Copy all lines holding the word "logo" from the entries.

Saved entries
-*-*-
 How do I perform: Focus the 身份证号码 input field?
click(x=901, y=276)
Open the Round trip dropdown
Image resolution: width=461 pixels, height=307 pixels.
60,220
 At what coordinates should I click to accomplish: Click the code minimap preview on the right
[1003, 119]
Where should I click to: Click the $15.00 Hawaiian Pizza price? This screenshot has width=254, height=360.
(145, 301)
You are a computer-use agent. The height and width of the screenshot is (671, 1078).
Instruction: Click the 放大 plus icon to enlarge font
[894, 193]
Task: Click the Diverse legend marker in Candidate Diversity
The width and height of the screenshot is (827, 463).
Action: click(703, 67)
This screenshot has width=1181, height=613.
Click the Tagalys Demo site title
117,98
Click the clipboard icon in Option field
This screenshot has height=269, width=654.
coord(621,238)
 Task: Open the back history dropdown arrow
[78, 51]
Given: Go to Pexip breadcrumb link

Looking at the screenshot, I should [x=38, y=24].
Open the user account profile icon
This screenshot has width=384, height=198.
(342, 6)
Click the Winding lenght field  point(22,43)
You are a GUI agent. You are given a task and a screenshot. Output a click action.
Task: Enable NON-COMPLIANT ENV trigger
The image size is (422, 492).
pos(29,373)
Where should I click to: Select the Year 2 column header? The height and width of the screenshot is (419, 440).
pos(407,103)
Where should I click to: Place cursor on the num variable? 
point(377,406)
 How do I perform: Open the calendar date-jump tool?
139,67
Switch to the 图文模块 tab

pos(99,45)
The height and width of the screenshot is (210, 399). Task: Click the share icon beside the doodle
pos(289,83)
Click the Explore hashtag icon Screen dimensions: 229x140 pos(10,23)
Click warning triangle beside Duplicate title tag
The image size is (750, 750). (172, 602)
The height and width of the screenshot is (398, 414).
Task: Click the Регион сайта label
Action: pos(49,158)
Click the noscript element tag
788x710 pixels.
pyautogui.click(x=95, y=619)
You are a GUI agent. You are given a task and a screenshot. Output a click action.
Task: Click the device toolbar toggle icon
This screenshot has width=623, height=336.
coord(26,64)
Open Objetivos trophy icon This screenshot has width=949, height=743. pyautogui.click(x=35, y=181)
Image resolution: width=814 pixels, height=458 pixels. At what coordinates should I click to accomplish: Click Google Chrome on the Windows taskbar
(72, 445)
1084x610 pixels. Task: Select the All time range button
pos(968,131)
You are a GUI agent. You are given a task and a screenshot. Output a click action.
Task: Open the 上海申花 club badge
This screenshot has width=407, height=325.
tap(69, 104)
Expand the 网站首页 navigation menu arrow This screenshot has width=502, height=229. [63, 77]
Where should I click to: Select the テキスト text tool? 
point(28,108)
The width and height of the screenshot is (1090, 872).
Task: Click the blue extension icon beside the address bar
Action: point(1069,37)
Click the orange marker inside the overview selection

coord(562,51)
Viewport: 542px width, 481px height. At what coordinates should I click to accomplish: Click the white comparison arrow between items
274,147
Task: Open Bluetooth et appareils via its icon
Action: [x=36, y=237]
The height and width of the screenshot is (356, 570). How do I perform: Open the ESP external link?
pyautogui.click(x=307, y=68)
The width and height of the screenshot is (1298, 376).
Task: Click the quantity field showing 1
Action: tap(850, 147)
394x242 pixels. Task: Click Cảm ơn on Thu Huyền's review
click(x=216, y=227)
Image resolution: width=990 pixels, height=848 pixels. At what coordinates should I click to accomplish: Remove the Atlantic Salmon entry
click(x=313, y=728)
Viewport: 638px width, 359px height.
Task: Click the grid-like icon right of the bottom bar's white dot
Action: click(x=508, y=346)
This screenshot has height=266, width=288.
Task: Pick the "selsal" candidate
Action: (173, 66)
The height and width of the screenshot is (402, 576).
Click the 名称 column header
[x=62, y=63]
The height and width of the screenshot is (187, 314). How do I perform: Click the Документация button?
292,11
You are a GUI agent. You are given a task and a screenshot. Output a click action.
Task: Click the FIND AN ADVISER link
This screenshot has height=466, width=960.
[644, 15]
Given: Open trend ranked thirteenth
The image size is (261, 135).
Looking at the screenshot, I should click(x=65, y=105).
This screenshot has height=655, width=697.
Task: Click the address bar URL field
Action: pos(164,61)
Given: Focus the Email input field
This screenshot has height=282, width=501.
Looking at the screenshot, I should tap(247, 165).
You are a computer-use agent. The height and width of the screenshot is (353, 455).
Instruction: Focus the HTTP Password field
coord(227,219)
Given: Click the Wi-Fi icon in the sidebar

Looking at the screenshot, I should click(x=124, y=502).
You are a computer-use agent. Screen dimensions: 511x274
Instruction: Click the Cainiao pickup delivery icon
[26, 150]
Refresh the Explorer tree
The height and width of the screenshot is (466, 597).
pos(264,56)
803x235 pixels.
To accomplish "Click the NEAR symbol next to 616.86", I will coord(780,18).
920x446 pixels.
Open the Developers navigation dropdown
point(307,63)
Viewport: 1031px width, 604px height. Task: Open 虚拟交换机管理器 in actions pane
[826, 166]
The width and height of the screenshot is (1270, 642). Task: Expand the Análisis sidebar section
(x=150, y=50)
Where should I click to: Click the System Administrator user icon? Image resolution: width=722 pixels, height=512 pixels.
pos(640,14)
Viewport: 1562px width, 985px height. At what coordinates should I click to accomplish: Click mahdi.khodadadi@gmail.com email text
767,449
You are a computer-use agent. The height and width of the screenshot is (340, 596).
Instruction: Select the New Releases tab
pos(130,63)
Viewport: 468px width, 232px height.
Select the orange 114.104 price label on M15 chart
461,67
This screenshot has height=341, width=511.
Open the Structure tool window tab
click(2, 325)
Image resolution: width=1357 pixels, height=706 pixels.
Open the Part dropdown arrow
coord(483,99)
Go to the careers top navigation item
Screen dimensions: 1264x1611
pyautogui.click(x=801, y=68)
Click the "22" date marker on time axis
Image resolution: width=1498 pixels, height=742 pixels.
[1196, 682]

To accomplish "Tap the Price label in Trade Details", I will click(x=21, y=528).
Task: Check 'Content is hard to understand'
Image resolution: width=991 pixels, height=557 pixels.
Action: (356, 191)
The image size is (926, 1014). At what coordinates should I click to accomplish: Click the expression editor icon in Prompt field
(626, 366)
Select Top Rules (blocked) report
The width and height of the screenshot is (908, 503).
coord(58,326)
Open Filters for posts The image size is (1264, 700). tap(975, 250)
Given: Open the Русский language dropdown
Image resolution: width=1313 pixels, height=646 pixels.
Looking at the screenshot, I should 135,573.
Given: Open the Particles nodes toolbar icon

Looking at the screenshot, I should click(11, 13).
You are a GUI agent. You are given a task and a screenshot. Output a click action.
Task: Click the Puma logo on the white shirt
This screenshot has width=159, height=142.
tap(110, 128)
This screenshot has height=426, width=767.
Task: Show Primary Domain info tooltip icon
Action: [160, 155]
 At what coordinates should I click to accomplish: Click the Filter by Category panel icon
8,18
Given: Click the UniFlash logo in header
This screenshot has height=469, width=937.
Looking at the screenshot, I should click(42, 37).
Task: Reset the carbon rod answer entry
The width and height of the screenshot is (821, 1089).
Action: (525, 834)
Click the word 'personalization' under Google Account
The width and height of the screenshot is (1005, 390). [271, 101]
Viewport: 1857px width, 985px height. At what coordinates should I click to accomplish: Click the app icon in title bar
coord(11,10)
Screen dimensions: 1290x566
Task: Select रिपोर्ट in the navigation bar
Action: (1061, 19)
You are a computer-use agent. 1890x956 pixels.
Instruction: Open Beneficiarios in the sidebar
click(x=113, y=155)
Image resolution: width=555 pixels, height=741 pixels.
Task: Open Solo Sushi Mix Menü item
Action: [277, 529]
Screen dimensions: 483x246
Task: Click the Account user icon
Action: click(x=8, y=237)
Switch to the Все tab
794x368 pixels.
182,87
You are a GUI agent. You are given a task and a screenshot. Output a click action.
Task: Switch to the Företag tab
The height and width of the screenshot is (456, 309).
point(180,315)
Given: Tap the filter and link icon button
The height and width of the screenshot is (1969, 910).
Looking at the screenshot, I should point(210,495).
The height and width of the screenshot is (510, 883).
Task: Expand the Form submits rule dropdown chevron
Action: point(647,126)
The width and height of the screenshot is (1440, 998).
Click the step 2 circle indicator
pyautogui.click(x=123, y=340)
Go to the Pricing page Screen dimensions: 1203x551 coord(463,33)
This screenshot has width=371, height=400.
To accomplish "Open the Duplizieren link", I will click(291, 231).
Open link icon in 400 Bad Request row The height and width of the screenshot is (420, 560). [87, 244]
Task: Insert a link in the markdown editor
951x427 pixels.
-*-*-
# Output of the task
Task: Click the Puma logo on the white shirt
Given: Click the UniFlash logo in header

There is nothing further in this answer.